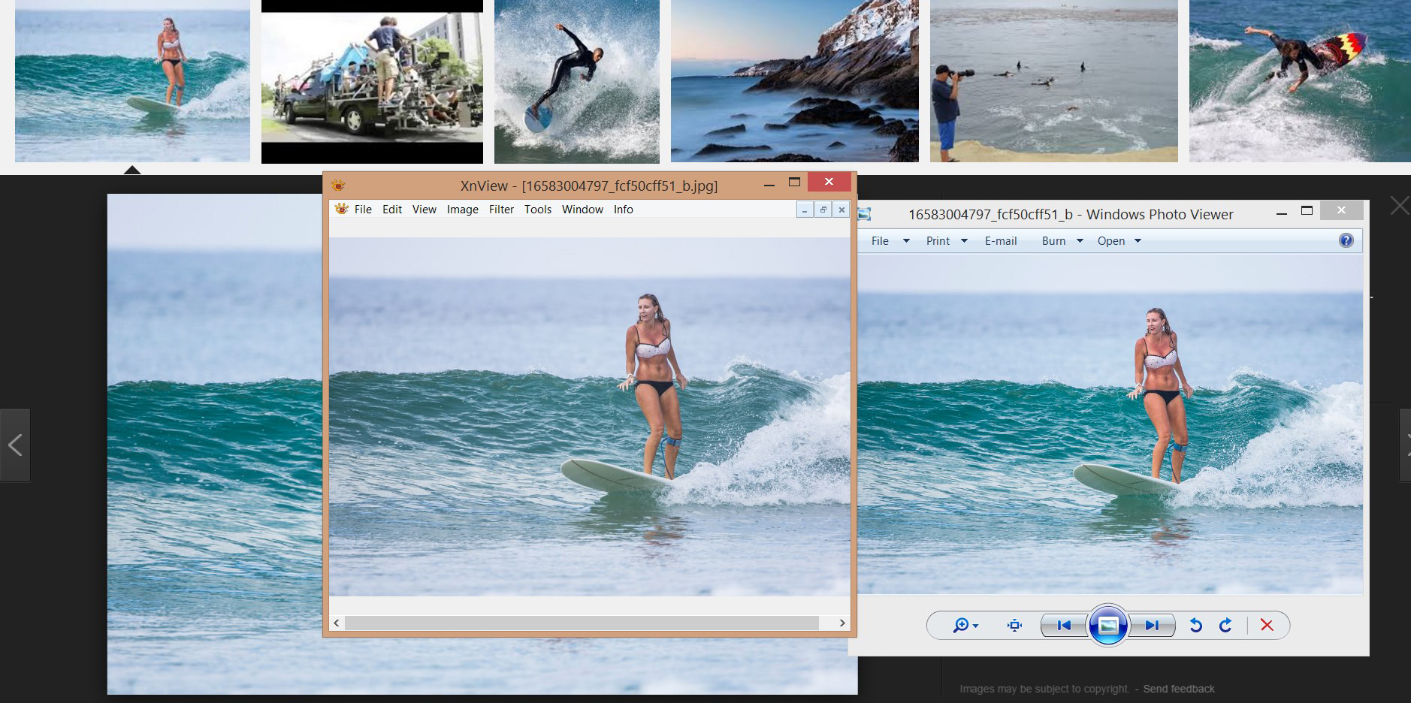Click the actual size fit icon
The height and width of the screenshot is (703, 1411).
coord(1014,625)
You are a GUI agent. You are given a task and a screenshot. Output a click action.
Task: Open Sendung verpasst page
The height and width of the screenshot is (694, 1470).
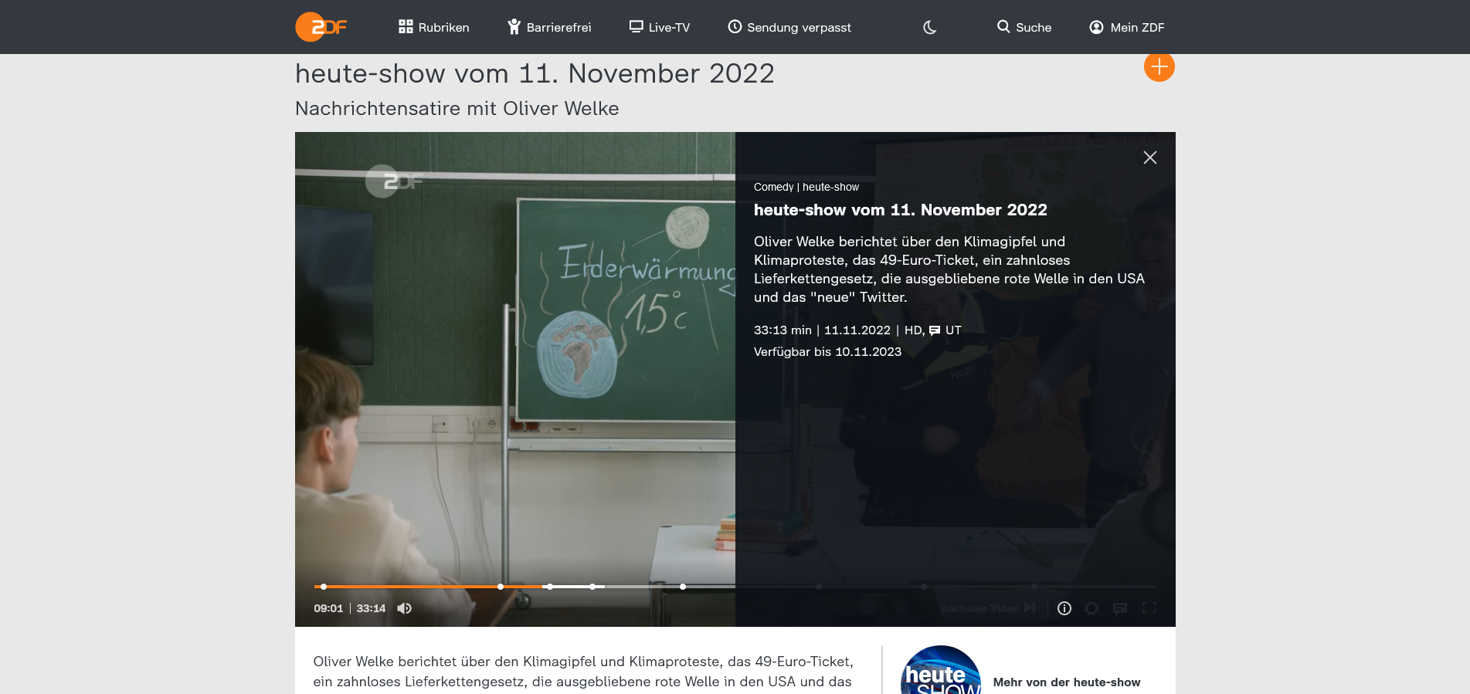(x=789, y=27)
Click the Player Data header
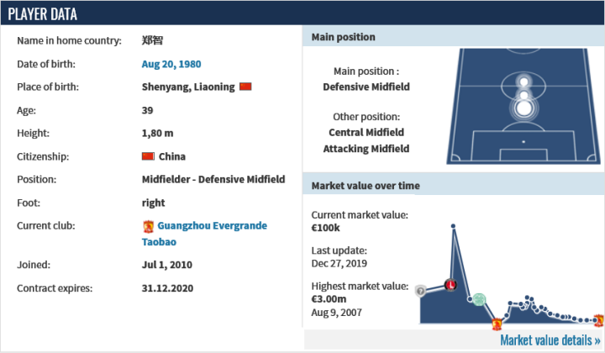The height and width of the screenshot is (353, 605). pyautogui.click(x=42, y=14)
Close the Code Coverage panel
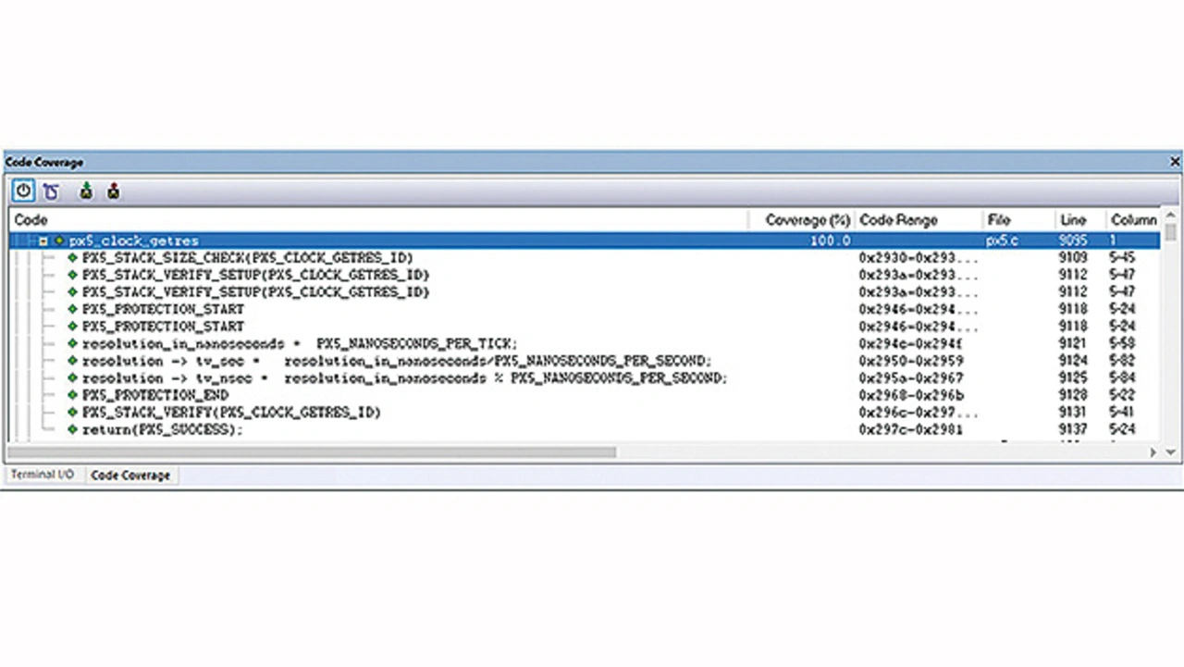1184x667 pixels. point(1175,162)
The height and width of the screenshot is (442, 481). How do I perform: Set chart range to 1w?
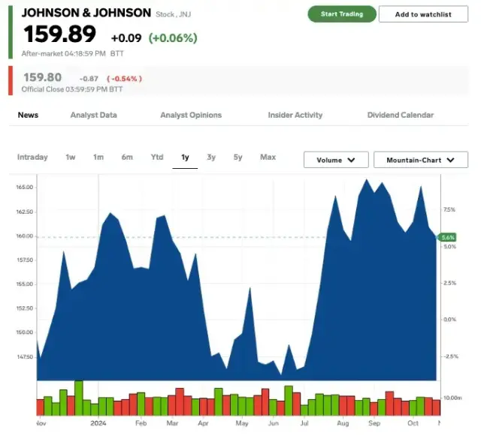(71, 157)
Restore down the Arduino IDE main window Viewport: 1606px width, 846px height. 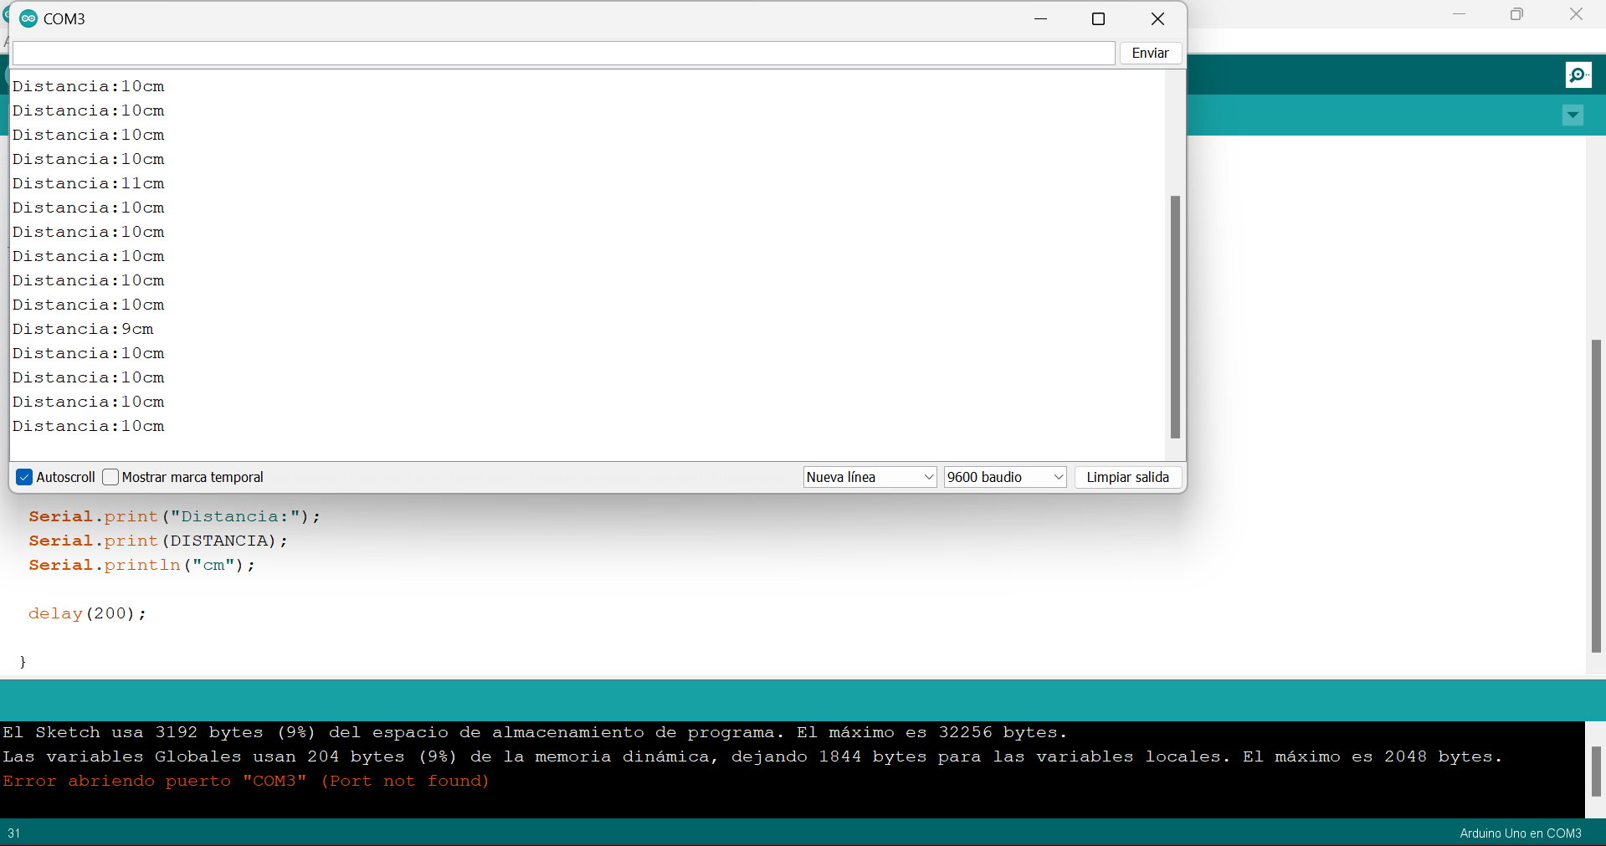coord(1516,14)
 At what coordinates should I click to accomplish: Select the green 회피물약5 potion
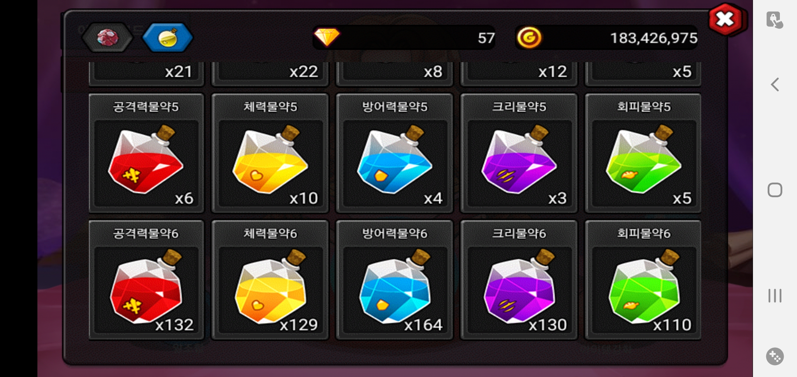point(643,153)

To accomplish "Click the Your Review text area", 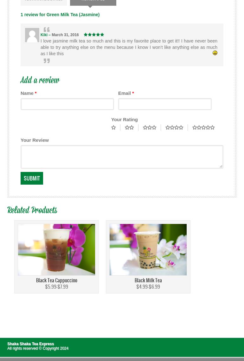I will pyautogui.click(x=122, y=157).
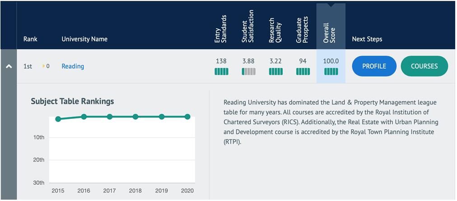
Task: Click the Overall Score bar indicator under 100.0
Action: pyautogui.click(x=331, y=71)
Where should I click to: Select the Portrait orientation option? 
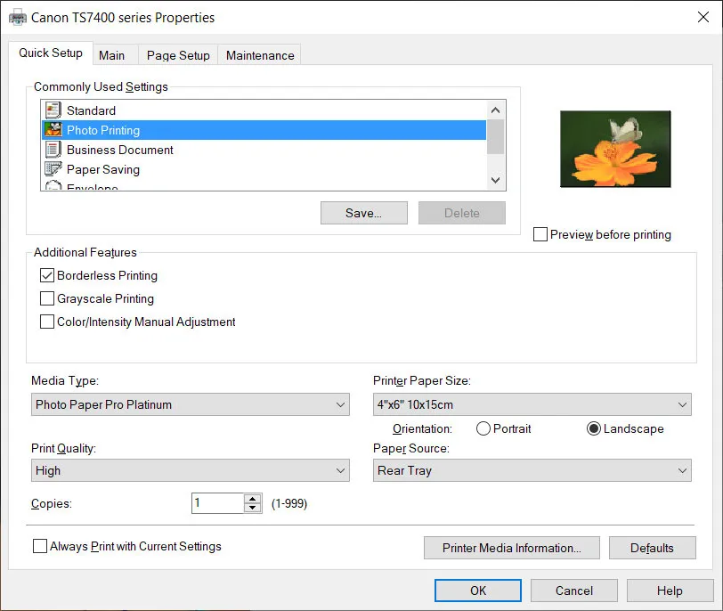(482, 428)
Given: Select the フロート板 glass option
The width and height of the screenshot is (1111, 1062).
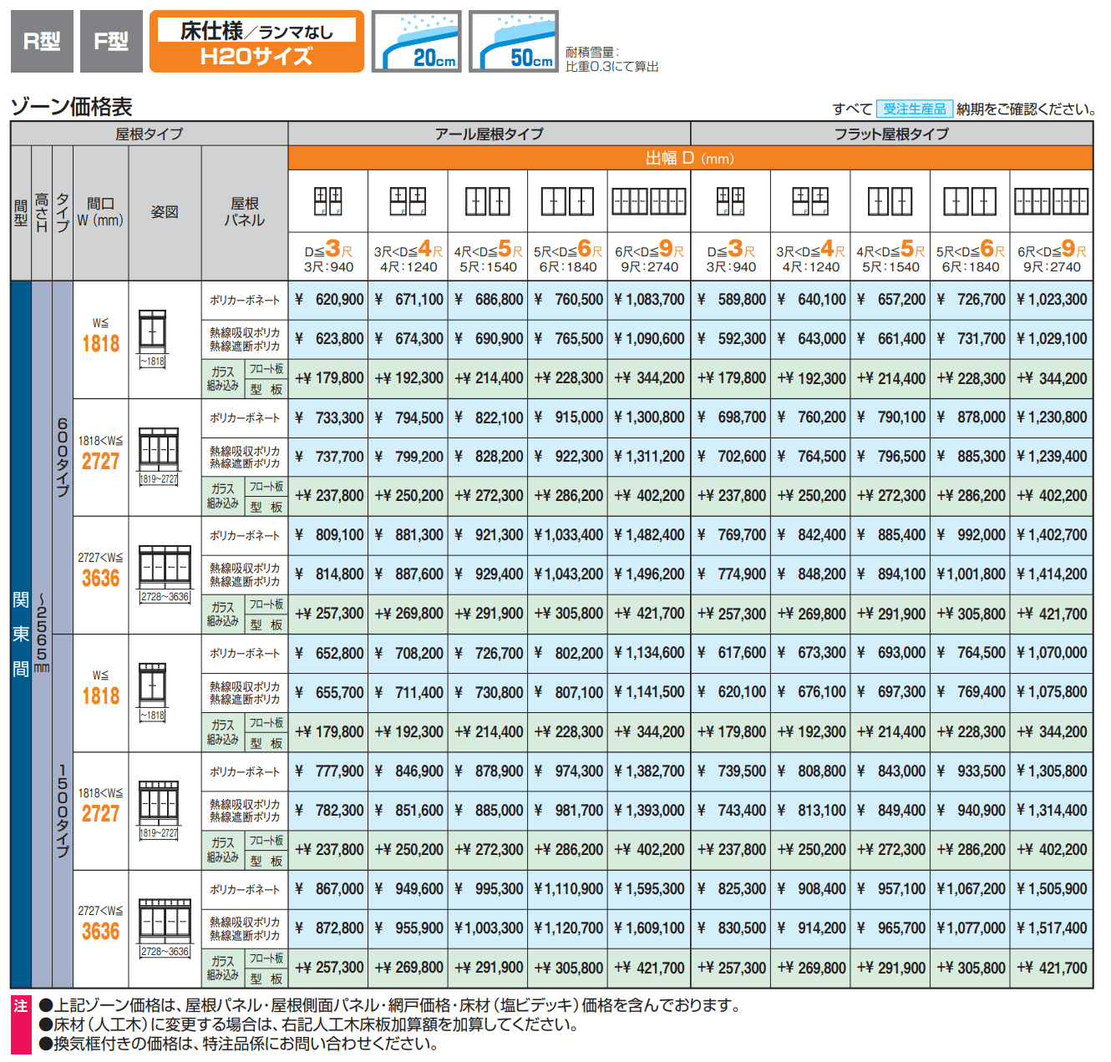Looking at the screenshot, I should point(266,370).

■ ■ ■ ■

* _GIVEN TASK_
Copy out everything from the line containing "Given: Select the フロート板 glass option" down to the end of the rows above, word for word, leaving out the pictures.

* _FINAL ANSWER_
Given: Select the フロート板 glass option
The width and height of the screenshot is (1111, 1062).
Looking at the screenshot, I should point(266,370).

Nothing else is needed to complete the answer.